By Esther Muwonge
One of the orders that government issued during President Yoweri Museveni’s address to the nation on Wednesday was a ban of religious congregations.
The president, who also announced the closure of all educational institutions; sports activities, added that there was a need to deal with religious gatherings in churches, mosques and open-air prayers.
He said that health must be a priority in any activity because it was ‘better to be a coward’ on the side of caution.
“If there is no danger after one month that will be good. If there was danger; we would have avoided it.
“The prayers will continue but in homes. The religious leaders can use the TVs, Radios stations to continue preaching,” preached Museveni.
However, Museveni’s directive has since received mixed reactions, particularly from the Muslim faithful as some urging that it has no basis in the Quran or Oral teachings –Sunnah of the Prophet Muhammad (Pbuh.)
“Islam is based on evidence and tradition, without it; you will struggle to convince me to do anything. I can understand where the president is coming from but I don’t think I will respect his directive,” said Mustapha Muyingo –an Imam at a mosque in Wakiso. He added that at their mosque, they had resolved to disregard the presidential directives to cease holding congregational prayers.
Another Imam at a mosque in Kawempe who preferred anonymity wondered why the government was going into ‘an overdrive’ to announce sweeping measures even before a single coronavirus case had been confirmed in Uganda.
“Many of the things that they say help in limiting the spread of the virus are the very ones we have been doing, like washing hands, regularly. Then why are they closing our mosques,?” wondered the mullah.
But Siraje Kifampa Nsambu – the former spokesperson of the Nakasero headquartered Tabliq Sect, the ban has no conflict with Islamic teachings although, according to him, it was imposed rather hastily.
‘If you ask me, whether it’s anchored in the Sunnah and the Quran, I will say yes. However, I will add that it has come rather too fast. I don’t think the virus is yet such a big threat to us to resort to such measures,” reasoned Nsambu.
However other renowned Muslim scholars concur with the government on the need to protect people. “Allah says in the Quran 2:195 that do not cause harm to yourself, therefore, if there is a disease that is not only dangerous to yourself but to others, why do you put yourself in danger,?” reasoned Sheikh Salim Bbosa – a preacher at different mosques in Kampala.
He added that Muslims should be even the first to embrace government’s directions because their religion has similar precedents in the past.
“There is evidence to show that the Prophet at one time ordered people to pray from their homes. By the way, even for small things like rain, people are free to pray from home. What about the very contagious disease,” said Bbosa.
His stance is supported by Imam Ahmad Kyeyune, another popular preacher in Kampala, who noted that Allah doesn’t forgive a person who brings harm to themselves willingly.

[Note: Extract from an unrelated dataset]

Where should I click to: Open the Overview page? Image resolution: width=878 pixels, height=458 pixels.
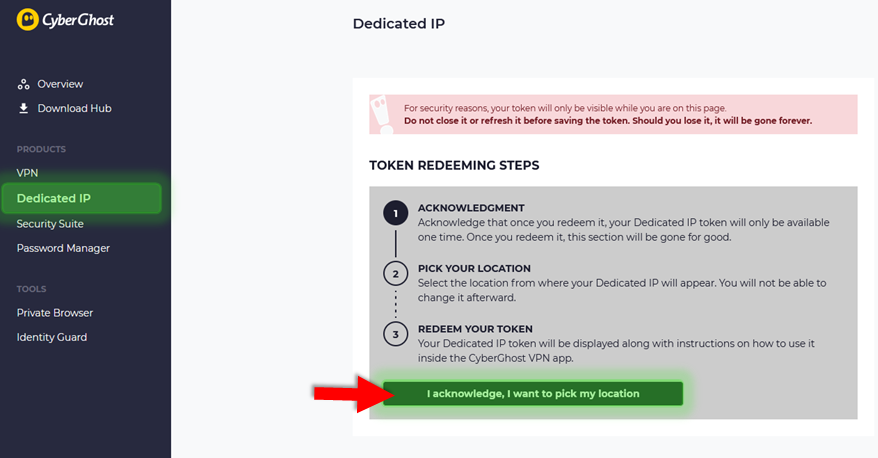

“There is a hadith of the prophet that prohibits us from doing things that can bring harm not only to others but also to ourselves. That’s why in the Arab world the mosques were closed long time ago because of this virus,” said Kyeyune, adding that anyone accusing the government of implementing orders rather too fast before any case is reported, could have forgotten that prevention was better than cure.
“In any case, this virus is causing havoc in countries that are far much better than us in healthcare. Maybe even the virus is already here only that we are not doing the necessary tests like it is done in those first world countries,” said Kyeyune. He, however, noted that the mosques should remain open although without congregational prayers.
“The adhan [call for prayers] should remain to let people know that it’s time. Even mosques should be open so that people go and pray individually,” the Sheikh advised.